__Work instructions__:
Copy the rows below word for word, starting at the line that contains "Given: Open the path bar three-dot menu" and continuing through the last line of the rows.
------ Data listing
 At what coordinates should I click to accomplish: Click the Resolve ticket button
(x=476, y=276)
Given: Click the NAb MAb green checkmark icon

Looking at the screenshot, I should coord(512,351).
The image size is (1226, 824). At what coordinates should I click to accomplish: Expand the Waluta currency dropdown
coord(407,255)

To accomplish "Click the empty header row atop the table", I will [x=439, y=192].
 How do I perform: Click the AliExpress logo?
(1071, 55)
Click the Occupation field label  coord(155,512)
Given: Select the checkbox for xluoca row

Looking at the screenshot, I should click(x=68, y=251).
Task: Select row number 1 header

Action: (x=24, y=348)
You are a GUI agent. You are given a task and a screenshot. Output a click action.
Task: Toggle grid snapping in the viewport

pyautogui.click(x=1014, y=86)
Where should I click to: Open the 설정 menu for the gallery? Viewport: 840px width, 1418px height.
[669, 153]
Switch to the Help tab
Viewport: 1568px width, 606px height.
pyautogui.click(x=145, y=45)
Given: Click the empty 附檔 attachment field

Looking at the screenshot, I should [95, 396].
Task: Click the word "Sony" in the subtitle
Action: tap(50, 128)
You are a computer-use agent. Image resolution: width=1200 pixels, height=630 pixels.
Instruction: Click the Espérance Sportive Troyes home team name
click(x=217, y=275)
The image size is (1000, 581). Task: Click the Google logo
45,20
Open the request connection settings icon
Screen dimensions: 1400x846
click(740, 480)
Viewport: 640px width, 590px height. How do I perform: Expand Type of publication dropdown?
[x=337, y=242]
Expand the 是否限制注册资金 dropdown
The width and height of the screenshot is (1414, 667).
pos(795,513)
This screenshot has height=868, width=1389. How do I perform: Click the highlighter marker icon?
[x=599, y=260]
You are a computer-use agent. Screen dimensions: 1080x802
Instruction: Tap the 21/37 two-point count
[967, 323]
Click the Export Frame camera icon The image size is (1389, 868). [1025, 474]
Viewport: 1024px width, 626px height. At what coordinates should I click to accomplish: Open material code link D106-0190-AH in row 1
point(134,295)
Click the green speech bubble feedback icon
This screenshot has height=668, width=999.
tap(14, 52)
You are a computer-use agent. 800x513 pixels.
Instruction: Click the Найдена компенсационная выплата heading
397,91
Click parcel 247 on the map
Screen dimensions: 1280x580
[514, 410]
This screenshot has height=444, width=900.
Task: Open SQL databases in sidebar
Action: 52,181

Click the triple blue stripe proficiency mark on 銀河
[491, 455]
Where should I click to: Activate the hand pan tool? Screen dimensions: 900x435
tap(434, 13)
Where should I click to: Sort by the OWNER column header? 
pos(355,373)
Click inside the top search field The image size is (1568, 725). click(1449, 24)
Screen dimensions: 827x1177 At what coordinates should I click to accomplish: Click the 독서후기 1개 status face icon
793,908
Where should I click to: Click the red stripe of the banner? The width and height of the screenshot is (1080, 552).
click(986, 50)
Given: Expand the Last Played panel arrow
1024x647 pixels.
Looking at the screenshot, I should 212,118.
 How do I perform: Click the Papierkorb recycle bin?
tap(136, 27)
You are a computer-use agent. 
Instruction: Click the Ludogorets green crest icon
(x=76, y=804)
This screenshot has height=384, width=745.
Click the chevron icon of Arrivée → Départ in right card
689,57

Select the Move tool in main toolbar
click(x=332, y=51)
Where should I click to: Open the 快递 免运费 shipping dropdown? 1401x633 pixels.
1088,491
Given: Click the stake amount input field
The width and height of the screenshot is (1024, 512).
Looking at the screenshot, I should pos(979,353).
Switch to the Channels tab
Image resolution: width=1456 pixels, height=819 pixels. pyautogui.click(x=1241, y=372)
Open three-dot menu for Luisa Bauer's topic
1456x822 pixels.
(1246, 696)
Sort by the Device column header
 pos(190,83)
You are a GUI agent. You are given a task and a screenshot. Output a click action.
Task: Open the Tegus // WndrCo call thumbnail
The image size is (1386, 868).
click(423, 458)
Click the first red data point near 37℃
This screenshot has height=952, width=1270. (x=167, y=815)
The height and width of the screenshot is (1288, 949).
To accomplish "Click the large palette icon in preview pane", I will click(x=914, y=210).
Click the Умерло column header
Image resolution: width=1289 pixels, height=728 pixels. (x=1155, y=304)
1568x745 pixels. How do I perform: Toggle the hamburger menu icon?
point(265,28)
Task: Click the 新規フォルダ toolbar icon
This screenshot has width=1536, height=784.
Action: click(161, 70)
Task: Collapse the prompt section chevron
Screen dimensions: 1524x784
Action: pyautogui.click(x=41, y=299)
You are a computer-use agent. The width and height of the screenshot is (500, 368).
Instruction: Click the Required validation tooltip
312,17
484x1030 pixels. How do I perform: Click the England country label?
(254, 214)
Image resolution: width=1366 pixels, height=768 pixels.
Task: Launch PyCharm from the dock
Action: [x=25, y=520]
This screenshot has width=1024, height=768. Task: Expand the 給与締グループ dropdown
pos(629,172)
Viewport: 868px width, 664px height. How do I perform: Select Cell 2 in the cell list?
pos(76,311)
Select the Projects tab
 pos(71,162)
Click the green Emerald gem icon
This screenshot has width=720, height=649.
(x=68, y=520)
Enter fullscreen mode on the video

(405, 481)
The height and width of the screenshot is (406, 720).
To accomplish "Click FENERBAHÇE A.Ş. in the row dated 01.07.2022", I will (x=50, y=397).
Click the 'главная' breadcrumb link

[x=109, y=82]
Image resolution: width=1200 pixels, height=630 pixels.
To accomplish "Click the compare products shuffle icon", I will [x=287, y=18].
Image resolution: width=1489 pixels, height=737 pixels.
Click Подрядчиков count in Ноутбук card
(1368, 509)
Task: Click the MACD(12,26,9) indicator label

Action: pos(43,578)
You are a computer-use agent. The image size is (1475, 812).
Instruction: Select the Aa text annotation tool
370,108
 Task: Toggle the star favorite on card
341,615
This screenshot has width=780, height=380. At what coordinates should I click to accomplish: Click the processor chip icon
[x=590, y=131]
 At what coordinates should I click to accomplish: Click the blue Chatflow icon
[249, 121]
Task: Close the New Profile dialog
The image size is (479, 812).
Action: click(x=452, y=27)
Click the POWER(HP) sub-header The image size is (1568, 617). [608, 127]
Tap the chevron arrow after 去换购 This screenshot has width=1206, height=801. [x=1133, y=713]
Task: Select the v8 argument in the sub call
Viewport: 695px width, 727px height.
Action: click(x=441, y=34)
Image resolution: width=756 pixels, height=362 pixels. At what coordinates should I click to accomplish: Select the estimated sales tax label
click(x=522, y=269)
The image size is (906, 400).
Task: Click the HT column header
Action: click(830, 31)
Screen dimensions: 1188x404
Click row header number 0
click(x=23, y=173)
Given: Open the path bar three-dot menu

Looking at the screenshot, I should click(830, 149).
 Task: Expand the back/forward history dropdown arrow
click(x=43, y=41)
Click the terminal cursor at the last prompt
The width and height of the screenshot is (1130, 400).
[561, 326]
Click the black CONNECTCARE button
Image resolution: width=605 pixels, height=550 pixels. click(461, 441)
------------
__Written answer__:
Given: Open the path bar three-dot menu

Looking at the screenshot, I should click(830, 149).
 Task: Expand the back/forward history dropdown arrow
click(x=43, y=41)
Click the terminal cursor at the last prompt
The width and height of the screenshot is (1130, 400).
[561, 326]
Click the black CONNECTCARE button
Image resolution: width=605 pixels, height=550 pixels. click(461, 441)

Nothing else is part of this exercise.